Observations on a test run with profiler (and on enhanced classes).

  • Break point after writing loop with commit and directly before the statement sbc = null;
    All entities are in RAM (Capture1). Additional memory used for WeakReferences, SLV and ENT objects.
  • Break point directly behind the statement sbc = null;
    Now the test method does not hold any references. The transaction is commited. After triggering GC the profiler shows that we still have a million weak references, a million SLV and a million ENT objects claiming about 100 MB of RAM together.
  • Break point after reading before second statement sbc = null;
    All entities are in RAM.
  • Break point after reading after second statement sbc = null;
    No references are hold by the test application any more. None of the entities have been altered but GC can not free any of the entities nor any of the internally references objects of ObjectDB (Capture4)
  • Break point after commit(). GC can not gain free memory though the transaction has been commited.
  • Break point after closing the entity manager.
    Still all the memory is used (Capture 5).
  • Break point after closing the entitiy manager factory.
    Still all memory in use. Entities have detached trackers (Capture 6).
  • After leaving the test method GC can now collect the free memory and throw away all the objects.
#29

Meanwhile we produced a similar test program, which demonstrates the issue and possible solutions:

import java.util.*;

import javax.jdo.*;
import javax.persistence.*;

public class F2302 {

    public static void main(String[] args) {
        
        EntityManagerFactory emf =
            Persistence.createEntityManagerFactory("F2302.odb");
        EntityManager em = emf.createEntityManager();

        //populateDatabase(em);
        
        
        scanDatabase(em);

        em.close();
        emf.close();
    }

    private static void populateDatabase(EntityManager em) {
        int valueCount = 0; 
        em.getTransaction().begin();
        StepBlockCollection blockCollection = new StepBlockCollection();
        blockCollection.stepBlocks = new ArrayList();
        for (int i = 0; i < 100; i++)

****

◆ What this task involves
Reproduce the ObjectDB profiler text above in full, with every character, line break, and indentation unchanged.

◆ Given information

****

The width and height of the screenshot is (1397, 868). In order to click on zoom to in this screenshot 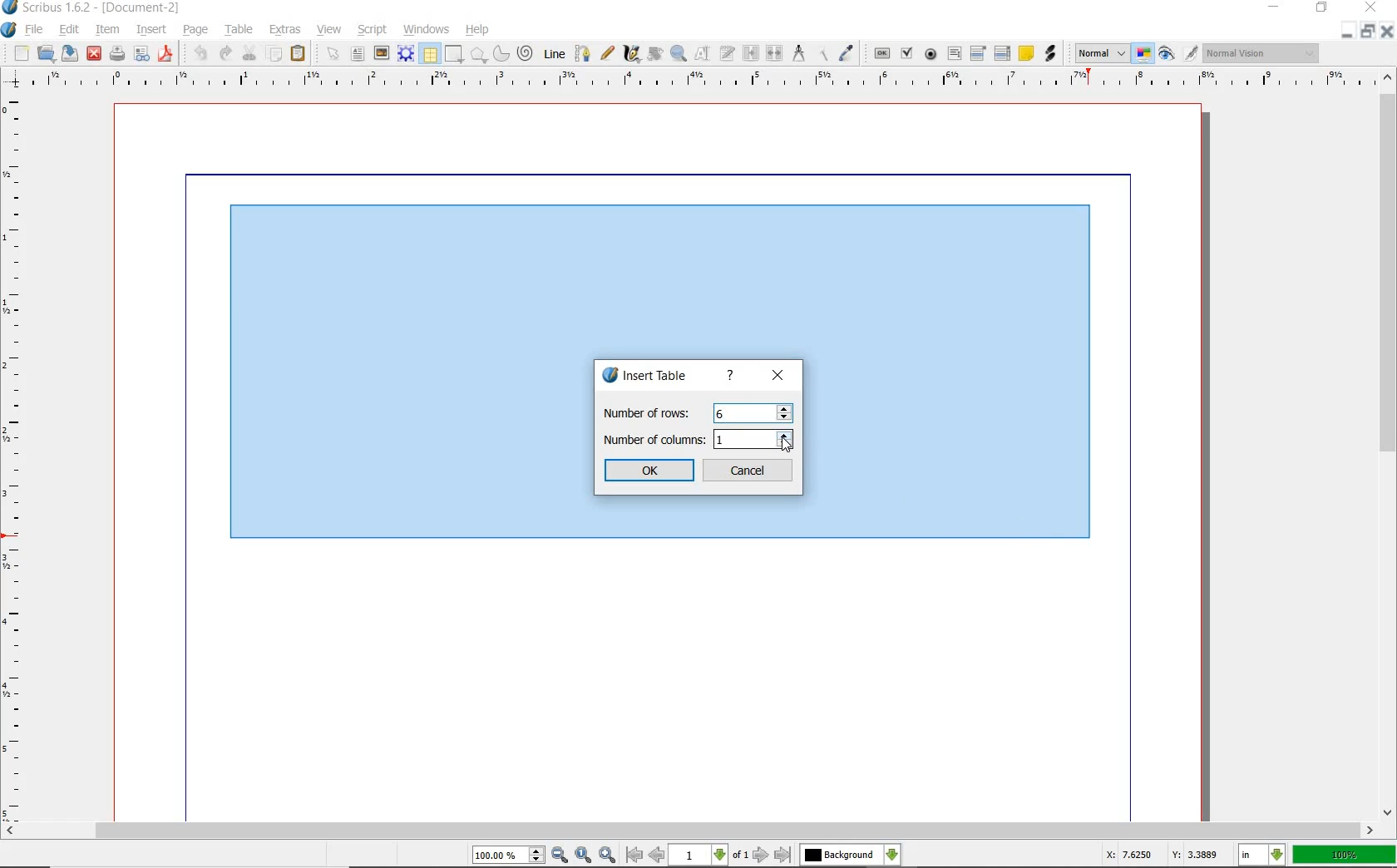, I will do `click(585, 856)`.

****

◆ Output
Observations on a test run with profiler (and on enhanced classes).

  • Break point after writing loop with commit and directly before the statement sbc = null;
    All entities are in RAM (Capture1). Additional memory used for WeakReferences, SLV and ENT objects.
  • Break point directly behind the statement sbc = null;
    Now the test method does not hold any references. The transaction is commited. After triggering GC the profiler shows that we still have a million weak references, a million SLV and a million ENT objects claiming about 100 MB of RAM together.
  • Break point after reading before second statement sbc = null;
    All entities are in RAM.
  • Break point after reading after second statement sbc = null;
    No references are hold by the test application any more. None of the entities have been altered but GC can not free any of the entities nor any of the internally references objects of ObjectDB (Capture4)
  • Break point after commit(). GC can not gain free memory though the transaction has been commited.
  • Break point after closing the entity manager.
    Still all the memory is used (Capture 5).
  • Break point after closing the entitiy manager factory.
    Still all memory in use. Entities have detached trackers (Capture 6).
  • After leaving the test method GC can now collect the free memory and throw away all the objects.
#29

Meanwhile we produced a similar test program, which demonstrates the issue and possible solutions:

import java.util.*;

import javax.jdo.*;
import javax.persistence.*;

public class F2302 {

    public static void main(String[] args) {
        
        EntityManagerFactory emf =
            Persistence.createEntityManagerFactory("F2302.odb");
        EntityManager em = emf.createEntityManager();

        //populateDatabase(em);
        
        
        scanDatabase(em);

        em.close();
        emf.close();
    }

    private static void populateDatabase(EntityManager em) {
        int valueCount = 0; 
        em.getTransaction().begin();
        StepBlockCollection blockCollection = new StepBlockCollection();
        blockCollection.stepBlocks = new ArrayList();
        for (int i = 0; i < 100; i++)